Loïc Bruni a été biberonné au cyclisme, et plus en particulier au VTT descente. Habitué à voir son père braver quotidiennement les pentes escarpées des montagnes azuréennes, il ne tarde pas à enfourcher un vélo et à s’essayer à ses premières cascades. Doté du fabuleux gène paternel, celui de la lecture inimitable des descentes tortueuses, il révèle rapidement ses talents en la matière. Plongé dans un univers empli de succès internationaux, s’inscrivant dans la lignée de ses aînés Nicolas Vouilloz et Fabien Barel, cumulant à eux deux pas moins de neuf sacres mondiaux, le cagnois devient le nouveau prodige de la French Riviera.

Grillant toutes les étapes, grimpant de catégorie en catégorie à une allure effrénée, écœurant systématiquement ses concurrents plus âgés, Loïc Bruni ne tarde pas à étinceler en compétition. En effet, champion de France junior en 2011, il est repéré par l’équipe Lapierre avec laquelle il s’engage dès l’année suivante.

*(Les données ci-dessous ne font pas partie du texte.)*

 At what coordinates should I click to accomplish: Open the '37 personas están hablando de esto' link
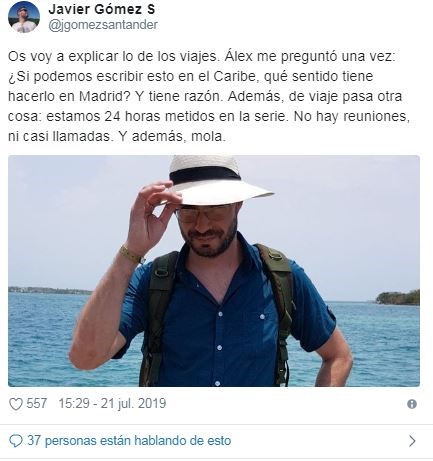tap(129, 441)
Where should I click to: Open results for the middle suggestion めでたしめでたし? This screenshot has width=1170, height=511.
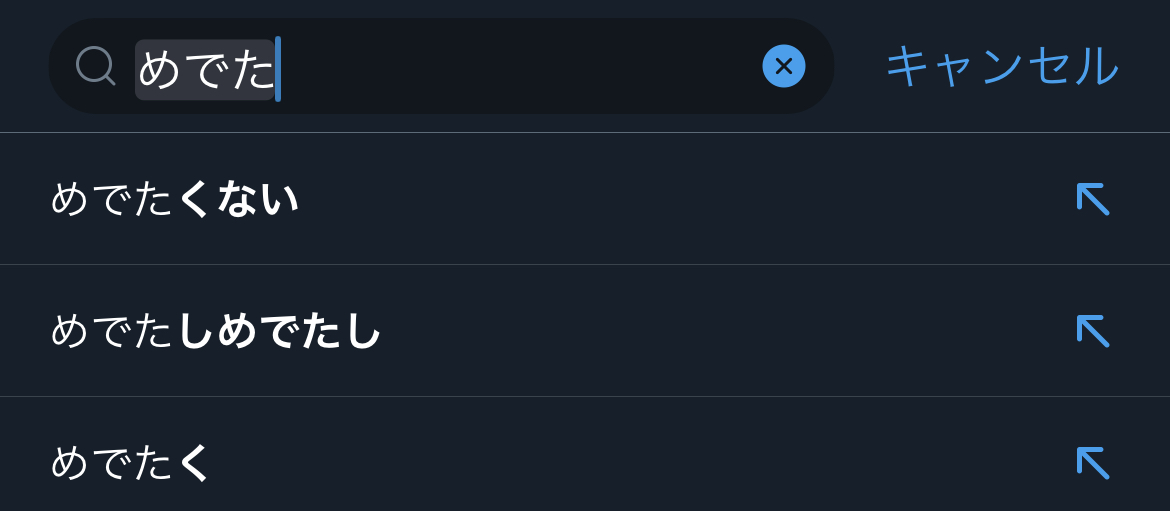coord(216,331)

Sous les couleurs de l’équipementier français, il s’affirme alors parmi les grands de la discipline. En effet, à peine majeur, il se hisse déjà au sommet planétaire de la catégorie de jeunes, s’offrant même le luxe de glaner un podium lors de l’étape de Windham en Coupe du Monde élite. Trop fort pour ses conscrits, le maralpin se permet déjà de titiller les grands, et ne met qu’un an de plus à les inquiéter. Multipliant les accessits lors de la Coupe du Monde 2013, il conclut sa première saison en élite par une impressionnante quatrième place au classement général, fort de deux podiums à Val Di Sole et à Léogang. Si la régularité manque quelque peu en 2014, les coups d’éclats de l’azuréen se poursuivent bel et bien. Facile champion de France DH pour la deuxième année consécutive, il glane à nouveau deux nouveaux podiums en Coupe du Monde, confirmant ainsi toutes les promesses placées en lui.

Sensible à l’ambiance familiale régnant dans sa formation, il rempile pour l’année 2015 avec Lapierre, pour la saison de l’accession au sommet de son sport. Quatre fois deuxième en Coupe du Monde, il progresse brillamment au classement général final, seulement barré du titre par l’incroyable Aaron Gwin, intouchable cette année-là. Intouchable, réellement, l’américain ? Pas face à un Loïc Bruni des grands jours. Déchaîné à Vallnord pour les championnats du monde, le cagnois va combiner un run parfait et la malchance de ses adversaires pour remporter avec brio la première victoire élite de sa carrière. Mettant parfaitement à profit ses qualités physiques hors du commun sur le haut de la piste, il époustoufle ensuite par sa lucidité dans les portions techniques pour enchaîner les trajectoires propres et précises. A l’arrivée, c’est avec plus de deux secondes d’avance qu’il déloge le sud-africain Greg Minnaar de la première place, qu’il conserve ensuite définitivement. En ce dimanche 6 septembre, exactement dix ans après le dernier titre de Fabien Barel, la relève française conquiert à nouveau le toit du monde, par l’intermédiaire d’un fabuleux héros, surnommé « Super Bruni ».Loïc Bruni sacré pour la première fois en 2015Loïc Bruni sacré pour la première fois en 2015 | © Wikipédia

L’année 2016 ne connait pas la même réussite, parenthèse de revers dans une carrière de triomphe. Victime d’une chute dans le final de la piste de Lourdes, le maralpin échappe malheureusement à une victoire qui lui tendait les bras, après un début de parcours tonitruant. Mais ce n’est que partie remise pour le français. En effet, deux semaines après cet échec, Loïc Bruni se relève et se joue des forêts tropicales du Queensland. Dévalant avec cran une piste truffée de dangers naturels, il réalise un final magistral en dépassant au chrono l’australien Troy Brosnan, pour enfin s’offrir sa première victoire en Coupe du Monde. Par la suite blessé à la clavicule après une chute à l’entraînement, le cagnois renonce à la conquête de la première place en déclarant forfait pour plusieurs manches, mais revient en force au Mont-Saint-Anne et à Vallnord, où il s’adjuge deux brillantes troisièmes places.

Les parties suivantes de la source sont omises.